── DATA FOR THIS EXERCISE

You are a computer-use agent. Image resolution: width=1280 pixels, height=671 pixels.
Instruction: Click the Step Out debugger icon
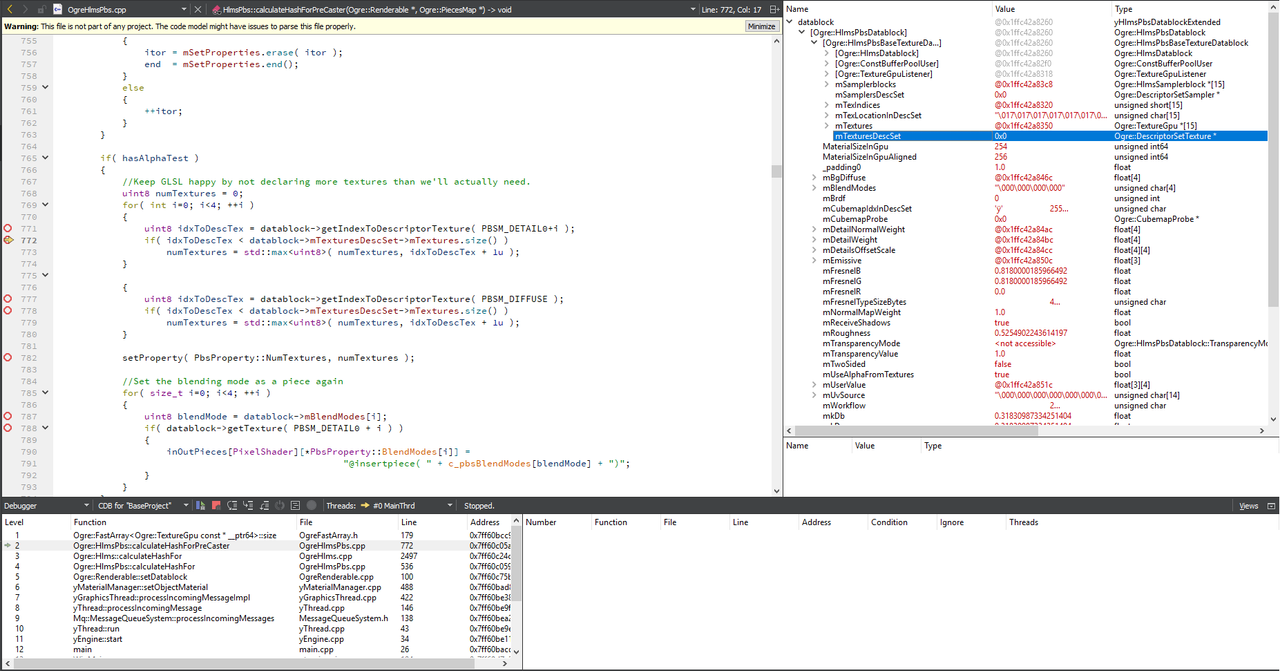point(264,506)
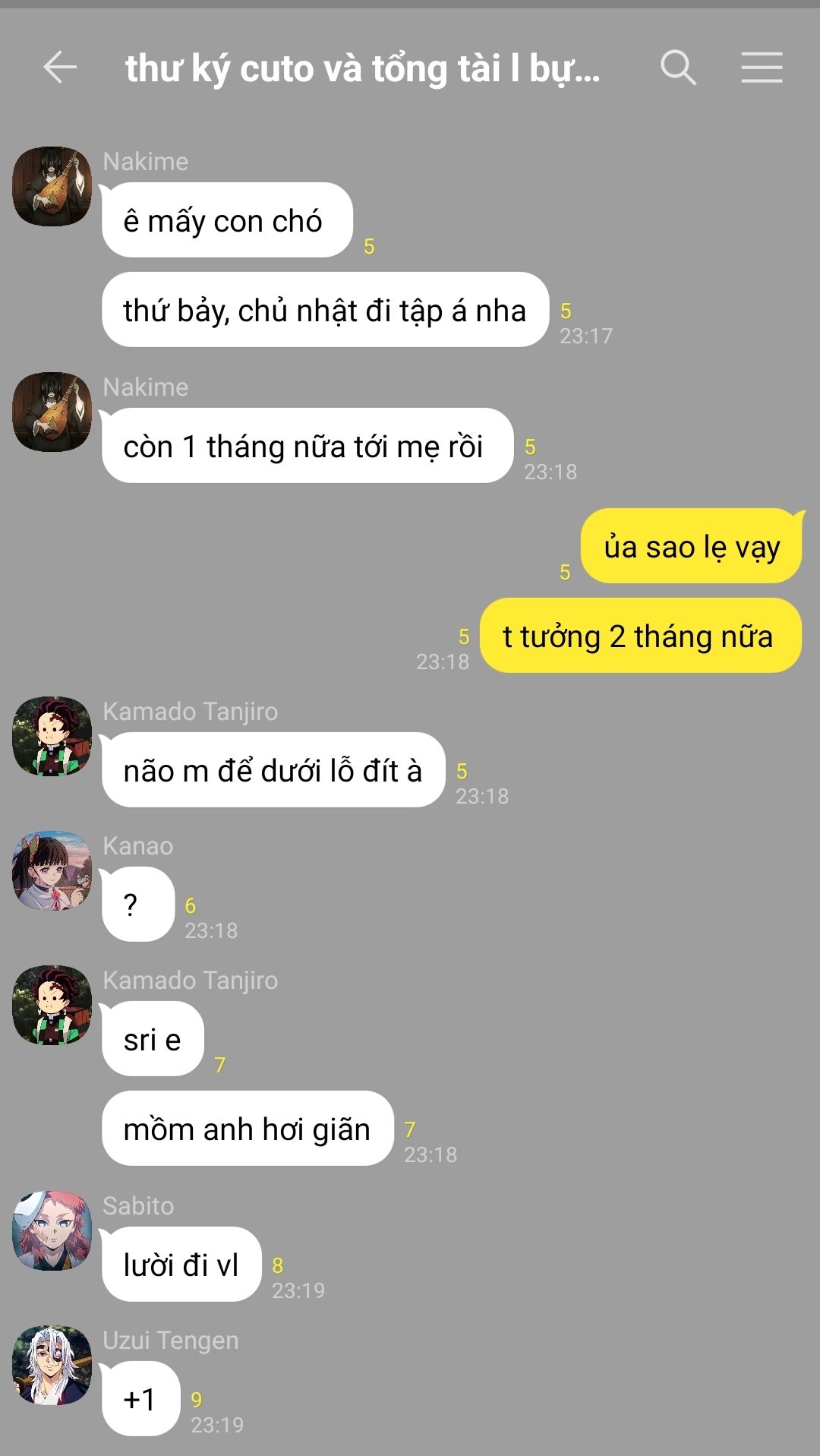Tap the back arrow icon

(60, 68)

────

## TASK DETAILS
Starting with the top line, write out all the data above exactly; keep the pictures out.

## OUTPUT FOR THIS TASK
You are a computer-use agent. Image resolution: width=1280 pixels, height=671 pixels.
Instruction: Click the Step Out debugger icon
point(264,506)
Tap the back arrow icon

(60, 68)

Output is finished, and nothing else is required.